Endeavour spacewalk marks 1,000 hours on station work
WASHINGTON (AFP) – The crew of the US space shuttle Endeavour wrapped up their fourth and final spacewalk Friday, a walkabout that surpassed the 1,000th hour of such trips to build the International Space Station.
The marathon seven hour, 24 minute spacewalk began at 7:39 am (0415 GMT) and mission specialists Mike Fincke and Greg Chamitoff finished at 7:39 am (1139 GMT), NASA said. Spacewalks typically last six and a half hours.
“At 5:02 am, Fincke and Chamitoff surpassed the 1,000th hour astronauts and cosmonauts have spent spacewalking in support of space station assembly and maintenance,” NASA said.

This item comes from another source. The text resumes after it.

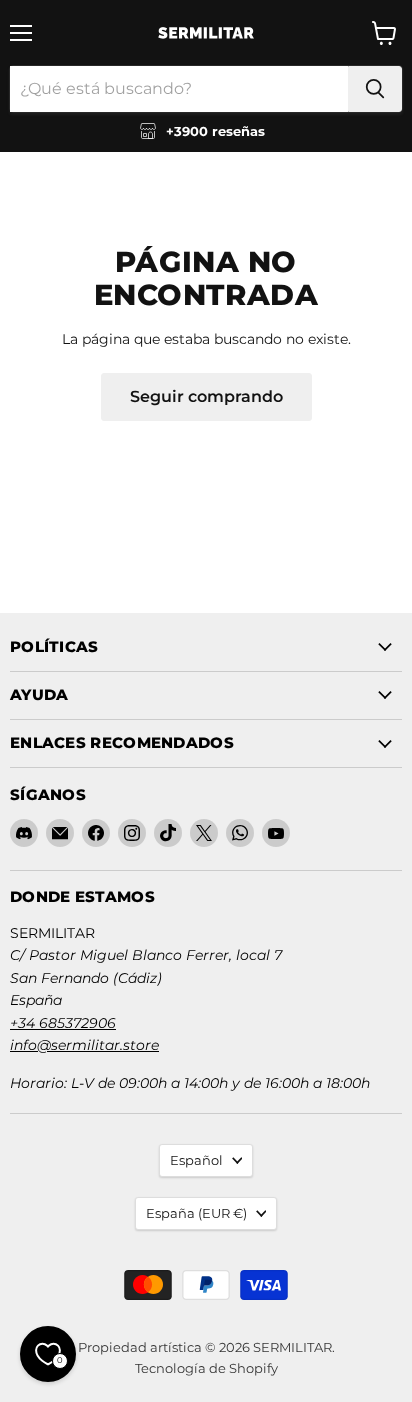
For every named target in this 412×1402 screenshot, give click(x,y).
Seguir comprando (206, 396)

“The milestone occurred four hours and 47 minutes into today’s spacewalk, the 159th in support of station assembly and maintenance, totaling 1,002 hours, 37 minutes.”
The astronauts completed their mission to stow the boom on the station truss and work on some new installations to extend the space station’s robotic arm.
The spacewalk was the last by a US shuttle crew docked at the orbiting lab. A spacewalk is planned during the shuttle Atlantis’s mission in July but will be done by the space station crew.
Endeavour blasted off on its final mission, STS-134, on May 16 with six astronauts on board — five Americans and one Italian — and docked at the ISS on Wednesday.
The shuttle will remain at the space station until May 30, returning to the United States on June 1.
The 30-year US space shuttle program formally ends later this year with the flight of Atlantis set for July 8, leaving Russia’s space capsules as the sole option for world astronauts heading to and from the orbiting research lab.